The company’s AceEco PA410 Bio yarn is 70 percent bio-based and made from Sebacic acid extracted from castor oil. Castor oil plants grow even in poor soil conditions and without irrigation. They also do not compete with the food chain. In addition, the yarn’s production process is carbon neutral as the carbon dioxide emitted during polymerisation is offset by the amount absorbed by the plants.

Libolon - Ecoya and ReEcoya solution-dyed yarns

Image: Libolon

The company’s motto “producing more from less” has been applied to the Ecoya and ReEcoya solution-dyed yarns, which use 80 percent less water, 64 percent less coal, 20 percent fewer chemicals, 53 percent less electricity and emit 63 percent less CO2 than the production cycle of regular yarns. The company’s PolyPlus yarn uses recycled polyester, thus saving more than 70 percent energy and emitting almost 69 percent less CO2 than regular PET yarns. The yarns have received BlueSign verification, are Oeko-Tex Standard 100 certified and TÜV approved, among other certifications.

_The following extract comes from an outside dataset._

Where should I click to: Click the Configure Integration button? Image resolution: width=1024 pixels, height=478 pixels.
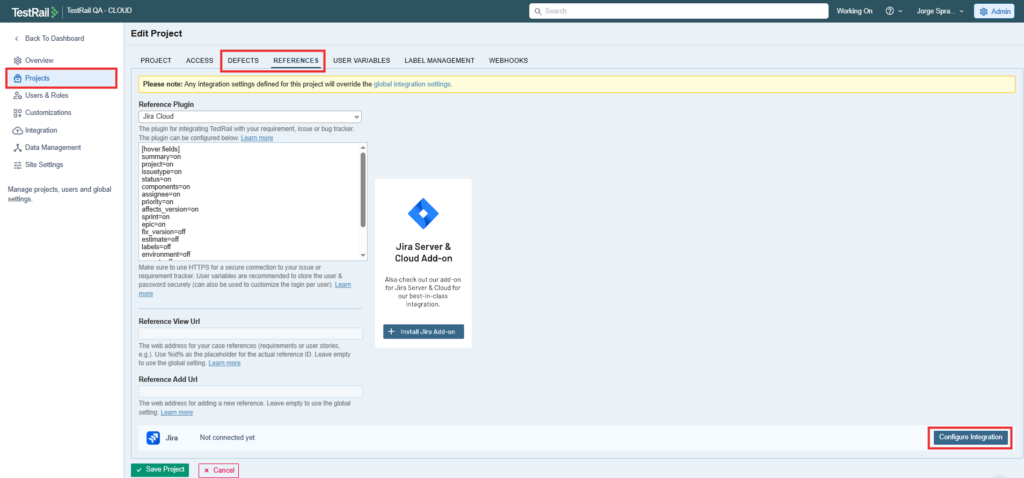[969, 437]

Singtex - Airmem, world’s first bio-based coffee membrane

Image: Singtex

Singtex, known as the maker of S.Café, a yarn made from coffee grounds, which offers natural anti-door qualities, UV ray protection, quick drying time and recycled polyester, has developed its microporous membrane technology further to come up with Airmem, a windproof, waterproof and oil-repellent membrane with excellent moisture vapour permeability. It is made from a mixture of recycled polymers and coffee oil, which has been extracted from leftover coffee beans and grounds. German outdoor brands Schöffel and Vaude are already using this technology in their products.

Image: Schoeffel

Much is possible today when it comes to sustainable textile innovations and one can only hope that petroleum-based and non-biodegradable materials are a thing of the past, thus helping the fashion industry erase its negative environmental impact.